One area Stanley and his staff are working on is reforming the department's "talent management," or personnel system. "It's about having the right people in the right places at the right time for the right kinds of missions," he said. "We don't have that right now."

The system needs some improvement, General Stanley acknowledged. "Our bureaucracy sometimes works against us in terms of getting the best here," he said.

General Stanley said he goes beyond common goals of hiring reform, focusing on "employment reform," including recruiting new hires, developing staff, and properly transitioning people out of the military into civilian employment.

"At the same time, we have to be able to move those folks who aren't performing out of the system," he said. "The government is loath to that -- in many cases, for the right reasons that are there to protect the system -- but I think we've gone too far in that. So, when a person is here, they're here for a long time."

The military system works better than on the civilian side because "if you don't make the next cut in promotion, you're out after a couple of looks," he said. "On the civilian side, we don't have the same. You can find yourself at a level and just be comfortable and retire there after 20 or 30 years. That's not right, so we have to fix that."

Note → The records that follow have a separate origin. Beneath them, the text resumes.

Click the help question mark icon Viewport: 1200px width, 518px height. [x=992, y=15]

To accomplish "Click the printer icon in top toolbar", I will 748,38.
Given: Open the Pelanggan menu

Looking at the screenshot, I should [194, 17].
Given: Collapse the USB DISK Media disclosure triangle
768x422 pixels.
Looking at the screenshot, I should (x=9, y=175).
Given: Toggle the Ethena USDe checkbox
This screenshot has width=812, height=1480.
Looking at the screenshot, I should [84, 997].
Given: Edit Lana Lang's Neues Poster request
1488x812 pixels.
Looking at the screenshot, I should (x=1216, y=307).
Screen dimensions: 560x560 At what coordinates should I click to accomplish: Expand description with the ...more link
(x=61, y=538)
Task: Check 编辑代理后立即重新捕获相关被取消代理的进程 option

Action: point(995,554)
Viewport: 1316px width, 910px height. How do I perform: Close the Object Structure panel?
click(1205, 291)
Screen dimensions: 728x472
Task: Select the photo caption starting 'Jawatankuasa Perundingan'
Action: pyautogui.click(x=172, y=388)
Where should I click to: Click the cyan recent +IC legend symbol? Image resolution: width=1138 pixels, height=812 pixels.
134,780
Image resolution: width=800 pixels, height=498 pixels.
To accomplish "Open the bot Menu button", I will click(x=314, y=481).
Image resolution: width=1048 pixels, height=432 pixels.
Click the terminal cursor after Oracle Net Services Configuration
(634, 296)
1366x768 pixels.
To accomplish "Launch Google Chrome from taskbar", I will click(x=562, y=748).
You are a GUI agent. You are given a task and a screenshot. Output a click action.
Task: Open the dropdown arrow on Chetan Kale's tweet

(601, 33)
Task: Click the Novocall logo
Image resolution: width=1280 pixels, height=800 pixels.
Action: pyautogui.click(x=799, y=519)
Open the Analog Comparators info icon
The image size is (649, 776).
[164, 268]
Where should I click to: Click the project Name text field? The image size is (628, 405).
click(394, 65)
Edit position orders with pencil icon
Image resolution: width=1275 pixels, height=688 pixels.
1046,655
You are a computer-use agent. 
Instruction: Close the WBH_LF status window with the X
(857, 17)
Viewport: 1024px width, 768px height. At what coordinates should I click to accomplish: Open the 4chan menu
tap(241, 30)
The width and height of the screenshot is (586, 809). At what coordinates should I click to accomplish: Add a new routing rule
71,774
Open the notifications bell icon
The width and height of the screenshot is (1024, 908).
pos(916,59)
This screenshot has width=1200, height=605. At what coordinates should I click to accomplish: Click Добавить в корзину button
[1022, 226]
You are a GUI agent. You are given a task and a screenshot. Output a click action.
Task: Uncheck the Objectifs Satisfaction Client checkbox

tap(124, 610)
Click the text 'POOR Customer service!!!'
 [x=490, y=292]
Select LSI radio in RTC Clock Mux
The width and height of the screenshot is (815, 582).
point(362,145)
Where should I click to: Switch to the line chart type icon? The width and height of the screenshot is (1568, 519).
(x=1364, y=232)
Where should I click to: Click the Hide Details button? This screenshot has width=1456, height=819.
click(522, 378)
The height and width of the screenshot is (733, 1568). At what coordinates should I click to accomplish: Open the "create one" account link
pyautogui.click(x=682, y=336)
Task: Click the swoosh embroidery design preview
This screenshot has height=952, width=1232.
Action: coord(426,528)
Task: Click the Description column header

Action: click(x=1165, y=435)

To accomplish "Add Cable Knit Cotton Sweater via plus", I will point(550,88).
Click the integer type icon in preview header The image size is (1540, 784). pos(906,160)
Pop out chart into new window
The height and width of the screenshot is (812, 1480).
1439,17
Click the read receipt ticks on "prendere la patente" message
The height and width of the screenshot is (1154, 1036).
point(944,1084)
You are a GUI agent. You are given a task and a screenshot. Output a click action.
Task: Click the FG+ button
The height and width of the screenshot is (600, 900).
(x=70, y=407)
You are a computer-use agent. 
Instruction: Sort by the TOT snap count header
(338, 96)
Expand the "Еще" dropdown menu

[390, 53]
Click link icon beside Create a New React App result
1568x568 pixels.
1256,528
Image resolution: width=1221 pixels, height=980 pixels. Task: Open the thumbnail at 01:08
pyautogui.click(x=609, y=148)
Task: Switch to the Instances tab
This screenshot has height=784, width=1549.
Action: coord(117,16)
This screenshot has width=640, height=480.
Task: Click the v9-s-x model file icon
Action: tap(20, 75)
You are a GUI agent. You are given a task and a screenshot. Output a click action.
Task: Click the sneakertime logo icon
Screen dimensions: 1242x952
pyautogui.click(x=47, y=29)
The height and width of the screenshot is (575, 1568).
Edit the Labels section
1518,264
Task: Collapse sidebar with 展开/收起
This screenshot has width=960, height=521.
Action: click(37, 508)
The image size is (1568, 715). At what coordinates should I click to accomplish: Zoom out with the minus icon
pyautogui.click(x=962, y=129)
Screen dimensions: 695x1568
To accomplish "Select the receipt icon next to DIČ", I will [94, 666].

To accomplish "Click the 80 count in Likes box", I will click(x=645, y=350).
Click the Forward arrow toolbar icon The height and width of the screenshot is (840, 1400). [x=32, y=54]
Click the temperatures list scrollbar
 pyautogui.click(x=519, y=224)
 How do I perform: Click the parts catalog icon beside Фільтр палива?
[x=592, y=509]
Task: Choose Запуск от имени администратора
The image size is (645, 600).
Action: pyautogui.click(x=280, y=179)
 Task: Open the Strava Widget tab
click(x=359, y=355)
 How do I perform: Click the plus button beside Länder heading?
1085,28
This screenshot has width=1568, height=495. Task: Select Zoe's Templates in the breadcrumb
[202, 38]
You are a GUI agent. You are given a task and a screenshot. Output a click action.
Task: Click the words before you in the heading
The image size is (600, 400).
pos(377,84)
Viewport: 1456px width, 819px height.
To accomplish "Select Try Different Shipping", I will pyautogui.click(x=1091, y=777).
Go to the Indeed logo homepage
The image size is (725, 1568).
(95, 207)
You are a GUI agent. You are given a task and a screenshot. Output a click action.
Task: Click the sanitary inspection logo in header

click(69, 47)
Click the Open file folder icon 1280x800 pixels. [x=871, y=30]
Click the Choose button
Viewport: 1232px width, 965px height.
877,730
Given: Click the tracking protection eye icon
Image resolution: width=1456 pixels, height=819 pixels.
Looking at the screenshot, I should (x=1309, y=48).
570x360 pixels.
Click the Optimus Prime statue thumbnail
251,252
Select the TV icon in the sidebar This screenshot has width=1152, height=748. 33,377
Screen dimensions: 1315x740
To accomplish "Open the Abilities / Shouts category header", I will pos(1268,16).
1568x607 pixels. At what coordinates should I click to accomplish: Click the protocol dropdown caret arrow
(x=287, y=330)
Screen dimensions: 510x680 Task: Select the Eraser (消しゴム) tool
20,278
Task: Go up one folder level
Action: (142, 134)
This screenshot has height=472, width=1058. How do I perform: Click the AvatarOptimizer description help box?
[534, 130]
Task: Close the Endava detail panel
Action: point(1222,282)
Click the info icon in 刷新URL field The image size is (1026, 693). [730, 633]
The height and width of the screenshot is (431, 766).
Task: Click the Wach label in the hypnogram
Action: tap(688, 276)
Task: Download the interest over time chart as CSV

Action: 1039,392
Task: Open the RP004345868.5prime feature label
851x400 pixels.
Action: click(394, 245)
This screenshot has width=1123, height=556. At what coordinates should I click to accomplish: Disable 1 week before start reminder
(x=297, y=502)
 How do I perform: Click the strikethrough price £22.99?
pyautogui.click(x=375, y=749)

General Stanley's plan also includes an assessment of military and family support programs. He couldn't say yet what the outcome will be, except that some programs need more resources, while others will be cut altogether, either because of duplication of efforts or because they are ineffective.

The strategic initiatives also focus on military health care, which General Stanley is personally familiar with. "I am a TRICARE Prime user," he said. "I understand what the system is and isn't. I understood it when I was on active duty, so I'm not removed from that."

With booming health care costs and no fee increases since the mid-1990s, the department in its fiscal 2012 budget proposed raising TRICARE user fees on a gradual, sliding scale for working-age retirees. General Stanley said other concerns to be addressed include too few military hospitals, serving National Guardsmen and reservists who live far from military or Veterans Affairs hospitals and outpatient centers, and improving the disability evaluation system.

"When we look at the disability evaluation system, we're looking at how we take care of people who have been wounded, that they're not being held up in some morass of bureaucracy," General Stanley said. "How do we ensure they're taken care of immediately, and how do we do that with compassion?"

That also means extending compassion to those separating from the military. "We're not trying to kick anybody out the door," he said.

While no one knows yet what changes will transpire with health care, change itself is certain, Stanley said.

"This is going to affect families," he said. "We're looking at asking some hard questions, and I will promise you, we will change. We'll do it with the help of Congress and the people in this building, and the help of our service members and retirees, but we will change and we will improve."